DIRECTIONS FOR THIS TASK: Locate each line in the items below that contains the word "Focus", matching case, and copy those lines out in full.

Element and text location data
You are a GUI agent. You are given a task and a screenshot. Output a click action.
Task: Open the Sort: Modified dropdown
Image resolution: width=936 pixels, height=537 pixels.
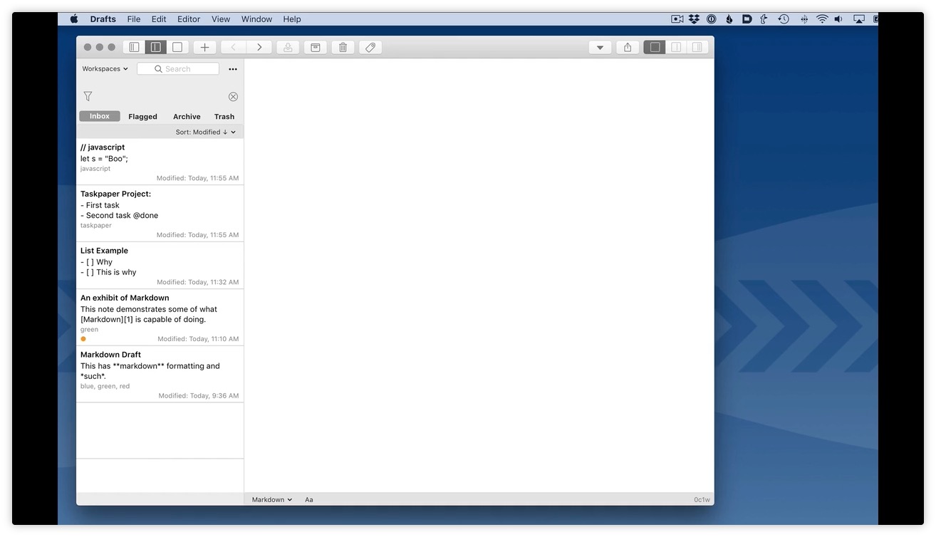205,132
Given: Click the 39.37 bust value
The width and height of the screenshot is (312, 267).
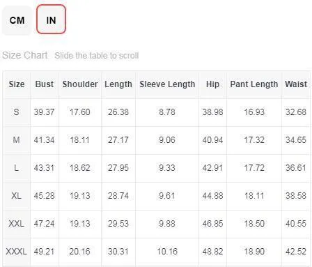Looking at the screenshot, I should tap(44, 112).
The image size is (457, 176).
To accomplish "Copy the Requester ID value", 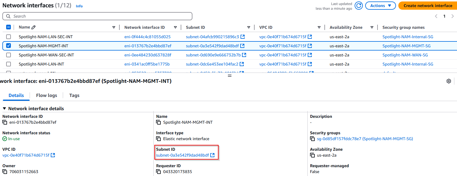I will pyautogui.click(x=158, y=172).
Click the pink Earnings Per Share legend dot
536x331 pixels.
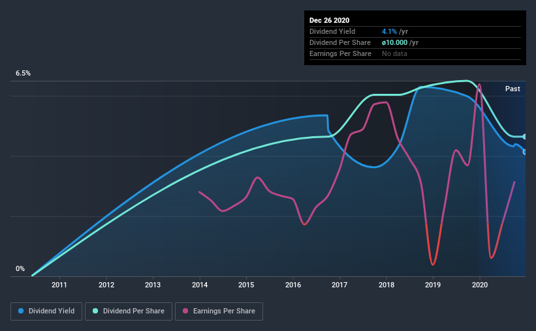tap(185, 311)
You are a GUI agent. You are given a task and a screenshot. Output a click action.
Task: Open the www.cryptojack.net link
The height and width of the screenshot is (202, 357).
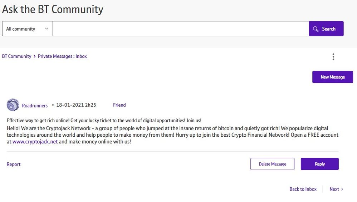35,142
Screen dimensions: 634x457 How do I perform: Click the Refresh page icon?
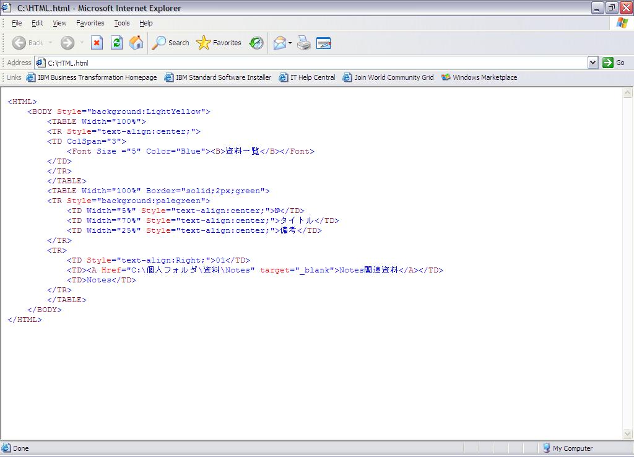116,43
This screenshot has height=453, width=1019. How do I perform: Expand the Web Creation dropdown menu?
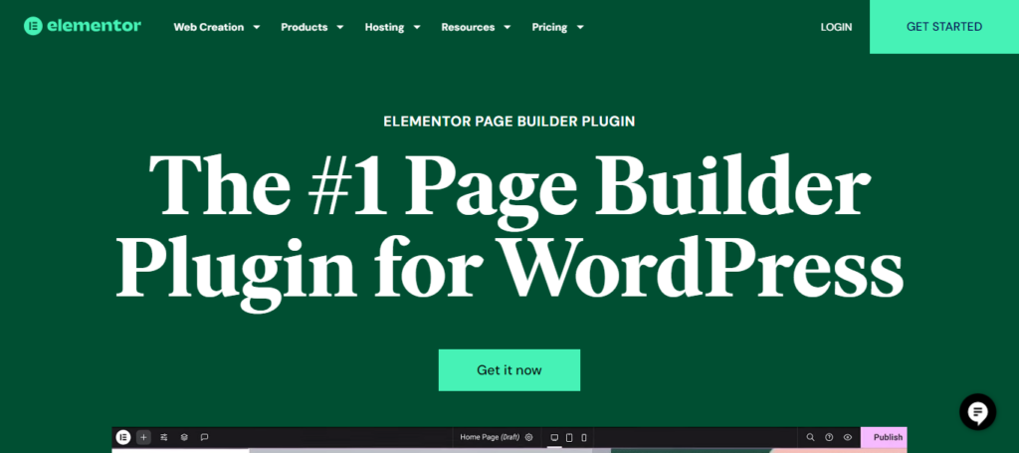coord(217,27)
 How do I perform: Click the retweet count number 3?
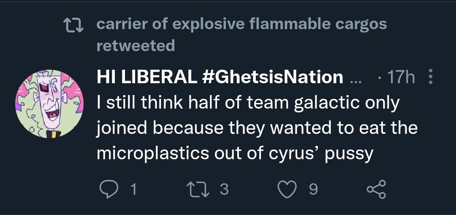224,190
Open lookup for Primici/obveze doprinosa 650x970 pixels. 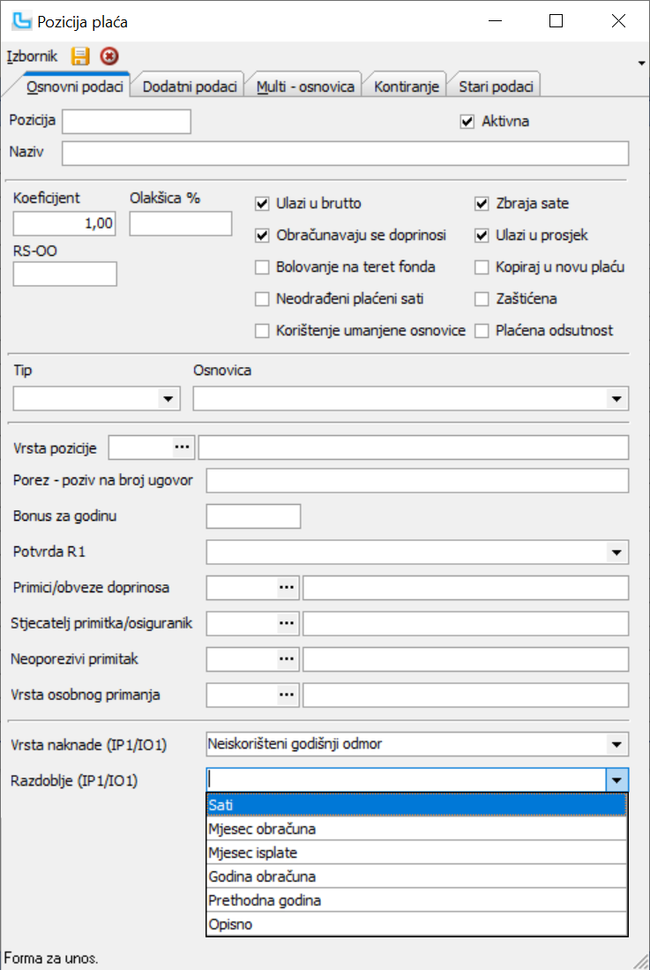(x=286, y=587)
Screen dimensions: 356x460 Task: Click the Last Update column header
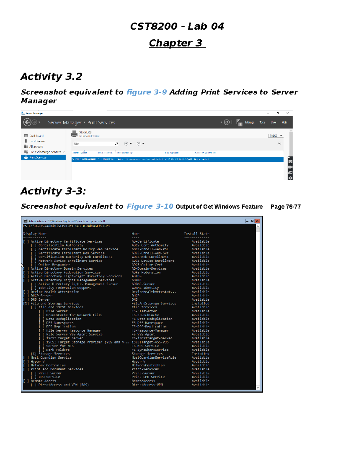pyautogui.click(x=171, y=153)
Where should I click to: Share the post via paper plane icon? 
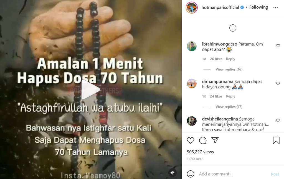tap(215, 140)
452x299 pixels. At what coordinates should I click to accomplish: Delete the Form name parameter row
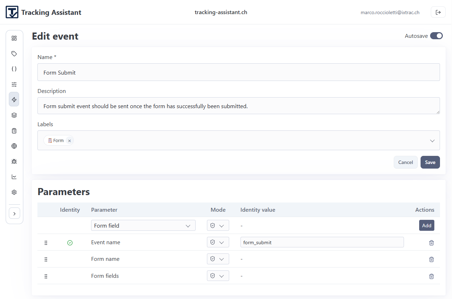click(431, 259)
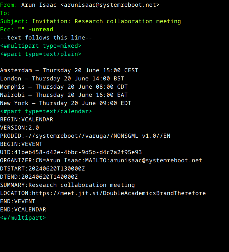Select the Memphis 08:00 CDT line

64,87
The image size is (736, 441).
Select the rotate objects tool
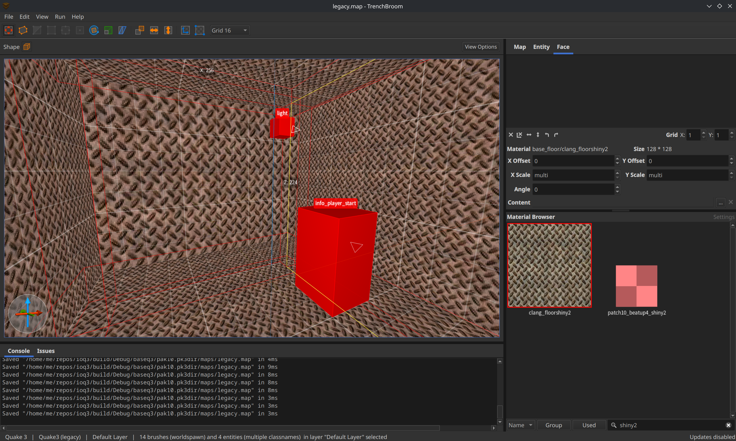click(94, 30)
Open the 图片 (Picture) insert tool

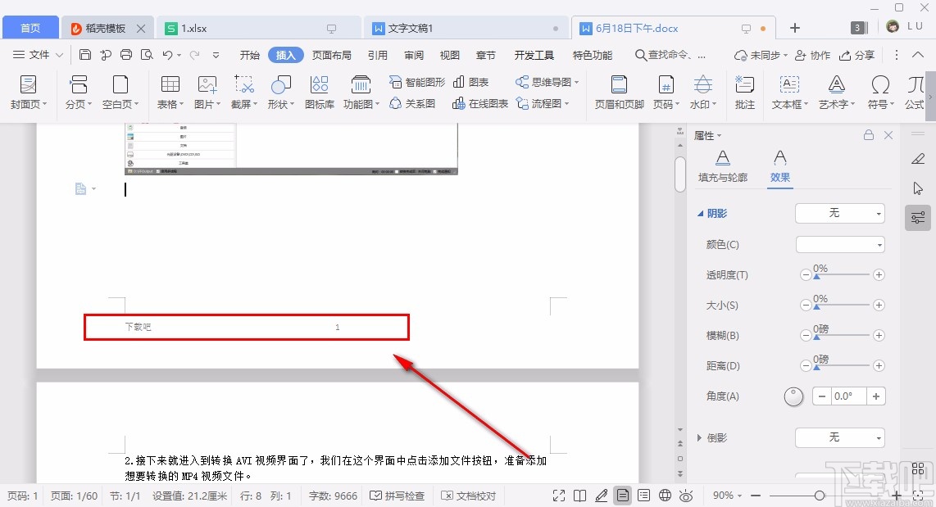(x=207, y=90)
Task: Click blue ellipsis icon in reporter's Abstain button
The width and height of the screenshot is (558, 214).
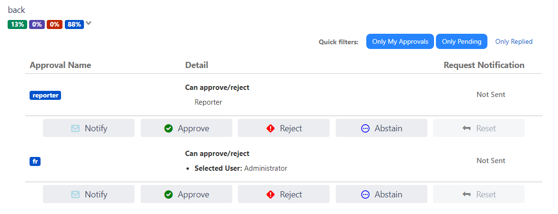Action: [x=365, y=128]

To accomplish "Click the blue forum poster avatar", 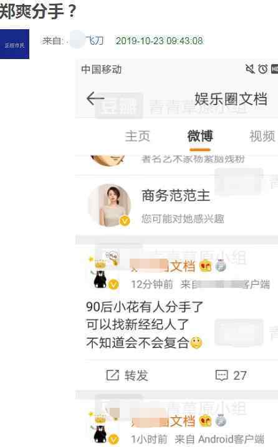I will point(14,44).
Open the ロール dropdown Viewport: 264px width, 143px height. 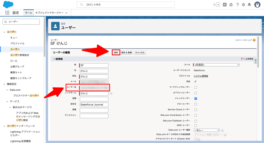[x=217, y=65]
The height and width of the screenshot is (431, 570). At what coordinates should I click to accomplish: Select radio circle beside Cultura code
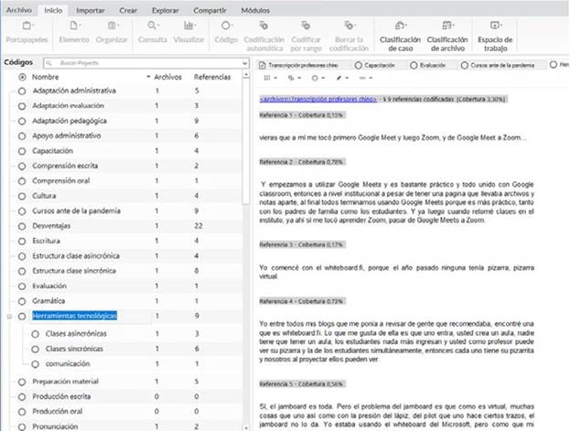coord(22,196)

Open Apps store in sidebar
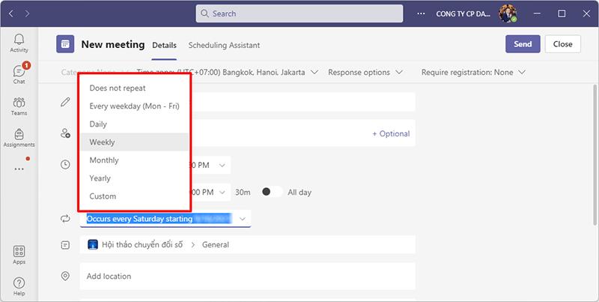point(19,255)
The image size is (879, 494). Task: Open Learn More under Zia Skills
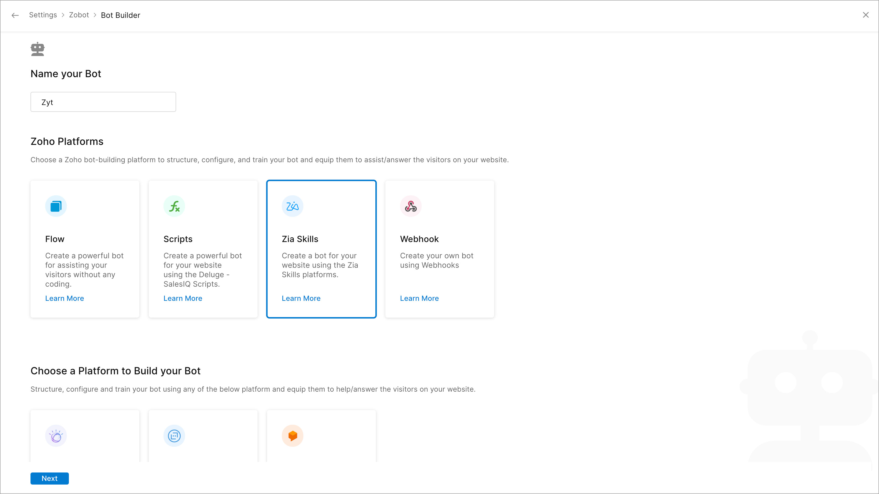[x=301, y=298]
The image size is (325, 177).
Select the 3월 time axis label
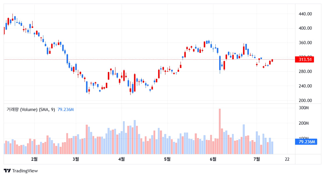(x=76, y=159)
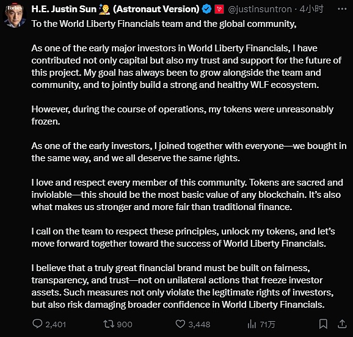Repost this tweet using the retweet arrows
Screen dimensions: 353x337
(109, 324)
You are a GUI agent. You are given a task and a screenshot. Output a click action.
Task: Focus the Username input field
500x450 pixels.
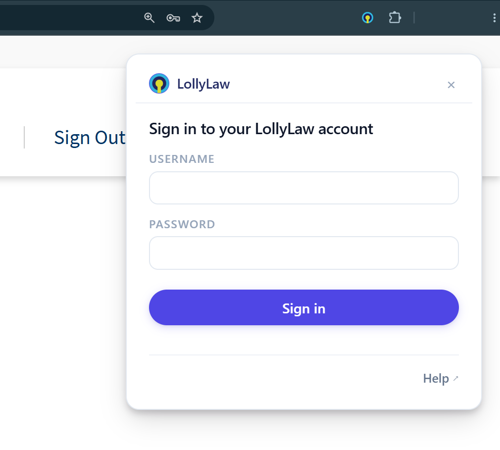(x=304, y=188)
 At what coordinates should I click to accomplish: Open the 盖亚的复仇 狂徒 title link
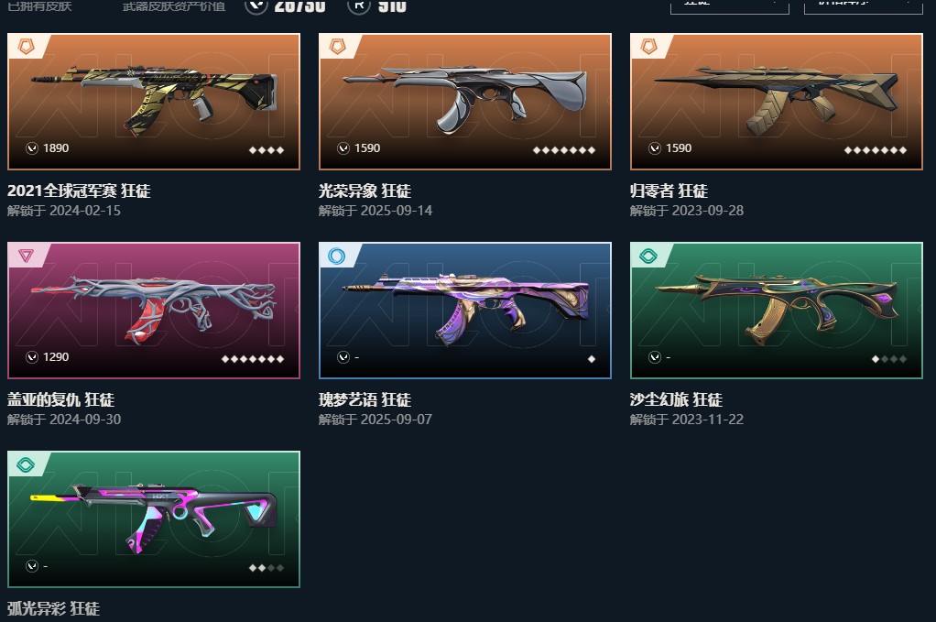coord(60,399)
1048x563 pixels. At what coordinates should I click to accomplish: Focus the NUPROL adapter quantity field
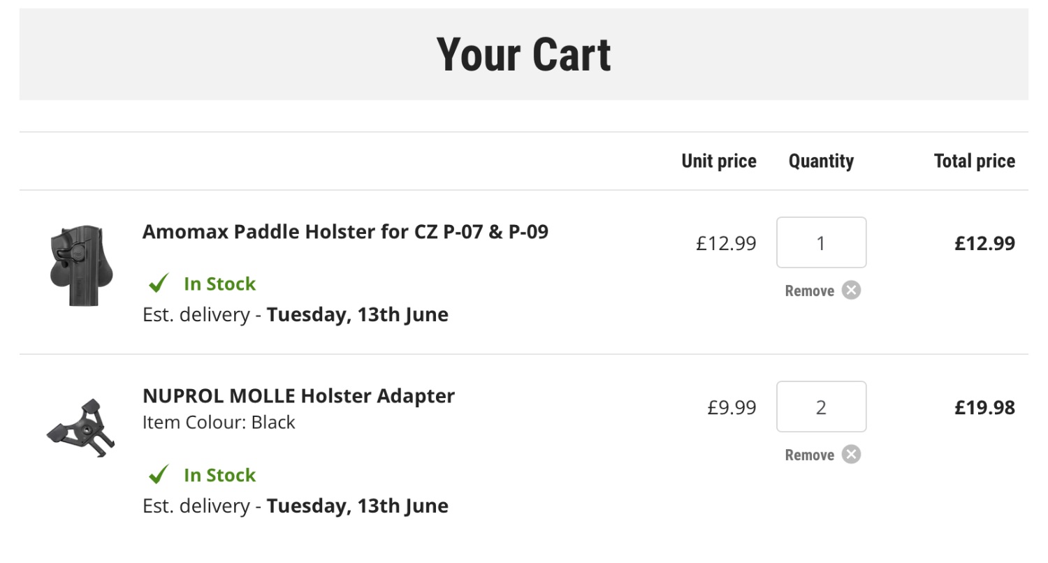point(821,407)
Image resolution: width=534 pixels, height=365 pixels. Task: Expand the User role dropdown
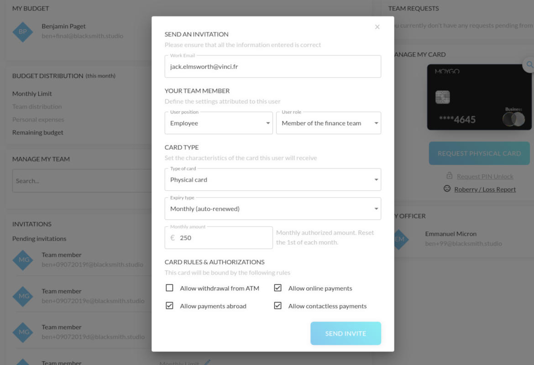pos(328,123)
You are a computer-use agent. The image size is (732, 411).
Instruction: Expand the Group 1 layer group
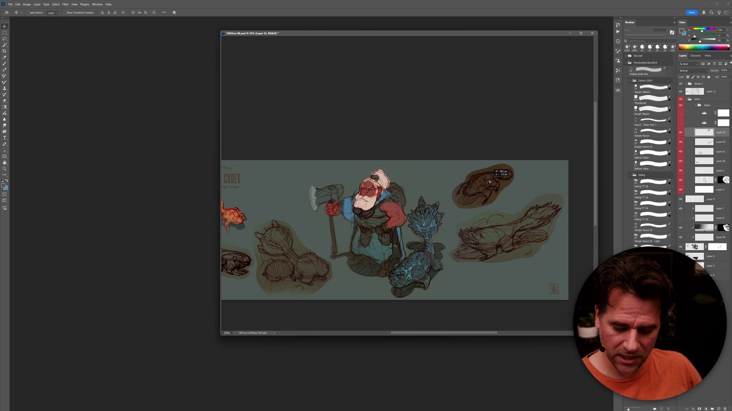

TASK ANSWER:
Task: Focus the Username input field
1048x563 pixels. At what coordinates should I click to accomplish: Focus the NUPROL adapter quantity field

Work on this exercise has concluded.